§ **EXERCISE REQUIREMENTS**
Every line below that carries the word "Collapse" needs to be copied.

§ **SUPPLIED RECORDS**
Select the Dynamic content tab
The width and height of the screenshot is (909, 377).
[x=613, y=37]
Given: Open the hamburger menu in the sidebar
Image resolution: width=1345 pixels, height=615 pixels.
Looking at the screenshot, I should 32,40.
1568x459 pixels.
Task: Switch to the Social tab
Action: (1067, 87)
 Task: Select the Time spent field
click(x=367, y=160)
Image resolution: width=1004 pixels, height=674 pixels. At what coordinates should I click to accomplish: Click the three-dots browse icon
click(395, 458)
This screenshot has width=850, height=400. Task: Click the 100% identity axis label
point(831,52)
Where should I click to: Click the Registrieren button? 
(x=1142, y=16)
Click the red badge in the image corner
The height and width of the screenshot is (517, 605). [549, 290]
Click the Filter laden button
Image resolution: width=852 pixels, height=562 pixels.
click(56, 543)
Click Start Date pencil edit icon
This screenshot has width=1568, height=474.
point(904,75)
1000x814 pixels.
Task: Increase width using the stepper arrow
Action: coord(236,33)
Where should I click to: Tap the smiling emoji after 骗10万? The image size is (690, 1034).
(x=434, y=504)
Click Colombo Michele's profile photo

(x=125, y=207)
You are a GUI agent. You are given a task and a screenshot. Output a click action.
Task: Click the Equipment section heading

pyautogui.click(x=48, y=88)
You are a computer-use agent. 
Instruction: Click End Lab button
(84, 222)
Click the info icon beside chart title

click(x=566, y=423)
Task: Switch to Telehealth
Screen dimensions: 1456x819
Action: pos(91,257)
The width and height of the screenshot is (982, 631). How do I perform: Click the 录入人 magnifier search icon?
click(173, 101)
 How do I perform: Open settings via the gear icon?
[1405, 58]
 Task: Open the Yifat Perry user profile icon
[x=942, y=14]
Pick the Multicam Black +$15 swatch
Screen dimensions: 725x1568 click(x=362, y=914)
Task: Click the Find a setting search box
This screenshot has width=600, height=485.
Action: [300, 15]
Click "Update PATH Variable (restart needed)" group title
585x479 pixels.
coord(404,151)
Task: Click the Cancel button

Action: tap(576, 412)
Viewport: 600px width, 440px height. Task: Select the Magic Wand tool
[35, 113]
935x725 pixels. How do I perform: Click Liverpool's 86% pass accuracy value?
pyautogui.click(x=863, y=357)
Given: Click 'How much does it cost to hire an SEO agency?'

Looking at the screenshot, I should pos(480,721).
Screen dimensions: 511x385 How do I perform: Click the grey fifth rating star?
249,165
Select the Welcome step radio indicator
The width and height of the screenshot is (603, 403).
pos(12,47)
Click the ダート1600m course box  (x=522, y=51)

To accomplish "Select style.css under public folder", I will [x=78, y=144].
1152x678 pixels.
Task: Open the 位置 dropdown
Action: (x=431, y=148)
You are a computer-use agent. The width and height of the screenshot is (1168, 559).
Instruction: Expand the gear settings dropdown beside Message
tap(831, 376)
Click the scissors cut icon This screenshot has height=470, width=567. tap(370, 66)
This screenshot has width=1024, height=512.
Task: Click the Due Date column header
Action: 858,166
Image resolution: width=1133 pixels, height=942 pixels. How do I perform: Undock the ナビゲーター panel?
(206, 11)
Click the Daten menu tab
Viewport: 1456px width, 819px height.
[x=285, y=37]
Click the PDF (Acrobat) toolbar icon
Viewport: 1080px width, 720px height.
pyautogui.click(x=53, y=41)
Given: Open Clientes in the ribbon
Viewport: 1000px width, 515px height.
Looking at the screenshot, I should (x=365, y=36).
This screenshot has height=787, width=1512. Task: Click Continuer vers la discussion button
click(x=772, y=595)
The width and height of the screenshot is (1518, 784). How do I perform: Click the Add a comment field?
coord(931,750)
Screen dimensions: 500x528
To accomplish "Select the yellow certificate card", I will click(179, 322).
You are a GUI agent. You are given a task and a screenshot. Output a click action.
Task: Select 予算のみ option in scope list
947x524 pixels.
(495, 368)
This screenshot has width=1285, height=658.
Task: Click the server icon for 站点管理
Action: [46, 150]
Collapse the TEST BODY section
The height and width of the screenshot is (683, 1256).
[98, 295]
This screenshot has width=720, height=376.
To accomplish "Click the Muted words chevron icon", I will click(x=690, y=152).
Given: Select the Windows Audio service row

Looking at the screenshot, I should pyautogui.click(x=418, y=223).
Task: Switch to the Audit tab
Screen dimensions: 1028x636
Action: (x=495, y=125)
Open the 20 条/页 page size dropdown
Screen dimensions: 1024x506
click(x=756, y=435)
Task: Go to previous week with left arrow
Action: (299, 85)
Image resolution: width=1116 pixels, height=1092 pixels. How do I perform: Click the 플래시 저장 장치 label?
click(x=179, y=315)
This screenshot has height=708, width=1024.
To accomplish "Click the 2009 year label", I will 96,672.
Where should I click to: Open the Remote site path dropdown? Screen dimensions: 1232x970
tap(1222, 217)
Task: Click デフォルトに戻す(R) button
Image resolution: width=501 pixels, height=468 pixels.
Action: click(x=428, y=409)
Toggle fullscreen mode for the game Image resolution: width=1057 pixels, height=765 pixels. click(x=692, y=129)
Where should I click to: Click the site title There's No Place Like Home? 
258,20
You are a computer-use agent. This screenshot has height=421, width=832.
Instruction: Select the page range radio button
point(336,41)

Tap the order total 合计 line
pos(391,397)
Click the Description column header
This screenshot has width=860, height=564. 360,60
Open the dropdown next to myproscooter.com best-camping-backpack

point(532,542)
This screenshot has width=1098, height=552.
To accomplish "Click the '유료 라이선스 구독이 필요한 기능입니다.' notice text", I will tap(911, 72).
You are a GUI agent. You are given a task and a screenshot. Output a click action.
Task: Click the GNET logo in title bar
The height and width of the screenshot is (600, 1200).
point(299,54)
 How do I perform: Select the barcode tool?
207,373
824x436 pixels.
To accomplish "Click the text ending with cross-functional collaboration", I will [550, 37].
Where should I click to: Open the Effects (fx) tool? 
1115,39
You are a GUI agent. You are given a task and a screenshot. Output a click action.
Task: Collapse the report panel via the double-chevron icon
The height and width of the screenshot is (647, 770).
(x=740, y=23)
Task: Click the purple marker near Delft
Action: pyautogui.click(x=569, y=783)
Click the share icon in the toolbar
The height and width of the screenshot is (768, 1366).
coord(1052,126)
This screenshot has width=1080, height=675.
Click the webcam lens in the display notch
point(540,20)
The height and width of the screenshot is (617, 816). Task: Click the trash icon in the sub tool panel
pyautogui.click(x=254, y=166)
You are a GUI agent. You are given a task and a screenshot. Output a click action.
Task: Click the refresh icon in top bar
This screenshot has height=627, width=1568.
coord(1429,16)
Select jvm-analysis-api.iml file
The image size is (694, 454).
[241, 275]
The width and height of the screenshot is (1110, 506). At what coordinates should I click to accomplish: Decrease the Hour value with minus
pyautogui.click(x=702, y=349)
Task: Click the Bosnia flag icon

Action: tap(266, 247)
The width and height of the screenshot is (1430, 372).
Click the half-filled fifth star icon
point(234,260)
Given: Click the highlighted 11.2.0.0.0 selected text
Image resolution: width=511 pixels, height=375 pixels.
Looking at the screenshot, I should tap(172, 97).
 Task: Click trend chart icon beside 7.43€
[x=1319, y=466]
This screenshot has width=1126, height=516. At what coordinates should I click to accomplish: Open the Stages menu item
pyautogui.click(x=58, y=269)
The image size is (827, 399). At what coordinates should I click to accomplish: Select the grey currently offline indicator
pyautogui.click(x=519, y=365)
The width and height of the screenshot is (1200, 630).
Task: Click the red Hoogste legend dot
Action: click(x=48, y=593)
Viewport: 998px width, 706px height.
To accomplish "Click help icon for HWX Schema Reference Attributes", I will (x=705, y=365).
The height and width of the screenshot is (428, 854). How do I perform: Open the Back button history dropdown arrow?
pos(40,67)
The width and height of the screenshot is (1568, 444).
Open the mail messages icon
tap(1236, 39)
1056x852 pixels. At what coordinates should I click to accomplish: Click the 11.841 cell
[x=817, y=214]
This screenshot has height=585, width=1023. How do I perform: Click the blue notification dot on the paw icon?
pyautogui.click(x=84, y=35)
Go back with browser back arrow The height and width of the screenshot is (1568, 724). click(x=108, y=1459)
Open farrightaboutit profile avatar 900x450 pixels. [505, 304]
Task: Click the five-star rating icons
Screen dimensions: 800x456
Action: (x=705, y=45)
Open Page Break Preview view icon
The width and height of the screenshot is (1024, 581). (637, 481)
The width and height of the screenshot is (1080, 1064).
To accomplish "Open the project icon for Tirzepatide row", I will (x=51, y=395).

§ **YOUR SOLUTION**
Collapse the TEST BODY section
Task: Collapse the report panel via the double-chevron icon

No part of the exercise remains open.